* PROVIDED TEXT:
────────────────────
The plaintiff sued on her behalf and on behalf of her minor. Her claim was a simple tort claim for negligence. Her children’s claims were based on the loss of parental consortium and under Texas law bystander claims for seeing the accident or seeing their mother suffer. The plaintiff’s husband also joined in the lawsuit later for his loss of consortium claims.

The defendant filed a motion for summary judgment which the trial court granted and the plaintiff appealed.

Analysis: making sense of the law based on these facts.

The original entity named on the release was a corporation that was no longer in existence. Several successor entities now owned and controlled the defendant. The plaintiff argued the release did not protect them because the release only spoke to the one defendant.

The court did not agree, finding language in the release that stated the release applied to all “jumpstreet entities that engaged in the trampoline business.”

…it also stated the Release equally applied to “its parent, subsidiaries, affiliates, other related entities, successors, owners, members, directors, officers, shareholders, agents, employees, servants, assigns, investors, legal representatives and all individuals and entities involved in the operation of Jumpstreet.”

The next argument was whether the release met the requirements on Texas law for a release. The court pointed out bold and capital letters were used to point out important parts of the release. An assumption of the risk section was separate and distance from the release of liability section, and the release warned people to read the document carefully before signing.

Texas also has an express negligence rule, the requirements of which were also met by the way the release was written.

Further, on page one in the assumption of risk paragraphs, the person signing the Release acknowledges the “potentially hazardous activity,” and the Release lists possible injuries including “but not limited to” sprains, heart attack, and even death. Although paralysis is not specifically named as an injury, it is certainly less than death and thus would be included within the “but not limited to” language. Also, the release of liability paragraph above Quiroz’s signature expressly lists the types of claims and causes of action she is waiving, including “negligence claims, gross negligence claims, personal injury claims, and mental anguish claims.

Next the plaintiff argued that the release covered her and her sixteen-year-old minor son. As such the release should be void because it attempted to cover a minor and releases in Texas do not work for minors.

The court ignored this argument stating it was not the minor who was hurt and suing; it was the plaintiff who was an adult. The court then also added that the other plaintiffs were also covered under the release because all of their claims, loss of parental consortium and loss of consortium are derivative claims. Meaning they only succeed if the plaintiff s claim succeeds.

The final argument was the plaintiff plead negligence and gross negligence in her complaint. A release in Texas, like most other states, was argued by the plaintiff to not be valid.
────────────────────
* MATERIAL:
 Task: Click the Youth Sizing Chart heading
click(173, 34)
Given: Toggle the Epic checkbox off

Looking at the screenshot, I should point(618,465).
────────────────────
* EXERCISE TASKS:
1 > Answer these from the case summary:
(a) What kind of claim did the plaintiff bring for herself?
(b) Which possible injuries does the release name on page one?
(c) How old was the son the release also covered?
2 > Write the next part of the case summary, picking up after its last sentence.
The data is separate material from the case summary.

* TASK RESPONSES:
1 >
(a) A simple tort claim for negligence.
(b) Sprains, heart attack, and death.
(c) Sixteen.

2 >
The appellate court did not see that argument as clearly. First, the Texas Supreme Court had not reviewed that issue. Other appellate courts have held that there is no difference in Texas between a claim for negligence and a claim for gross negligence.

The Texas Supreme Court has not ruled on whether a pre-injury release as to gross negligence is against public policy when there is no assertion that intentional, deliberate, or reckless acts cause injury. Some appellate courts have held that negligence, and gross negligence are not separable claims and a release of liability for negligence also releases a party from liability for gross negligence.

(For other arguments like this see In Nebraska a release can defeat claims for gross negligence for health club injury.)

The court looked at the release which identified negligence and gross negligence as claims that the release would stop.

Quiroz’s Release specifically stated that both negligence and gross negligence claims were waived. The assumption of risk paragraph that lists the specific types of claims/causes of actions that were included in the Release was encased in a box, had all capital lettering, and appeared above the signature line. As noted above, Quiroz received fair notice regarding the claims being waived.

Although not specifically writing in the opinion why the release stopped the gross negligence claims, the court upheld the release for all the plaintiff claims.

…Quiroz’s Release specifically stated that both negligence and gross negligence claims were waived. The assumption of risk paragraph that lists the specific types of claims/causes of actions that were included in the Release was encased in a box, had all capital lettering, and appeared above the signature line. As noted above, Quiroz received fair notice regarding the claims being waived.

The court affirmed the trial court’s dismissal of the plaintiff’s claims.

So Now What?

First this case is a great example of believing that once you have a release you don’t have to do anything else. If the defendant’s release would have been checked every year, someone should have noticed that the named entity to be protected no longer existed.

In this case that fact did not become a major issue, however, in other states the language might not have been broad enough to protect everyone.

Second, this case is also proof that being specific with possible risks of the activities and have an assumption of risk section pays off.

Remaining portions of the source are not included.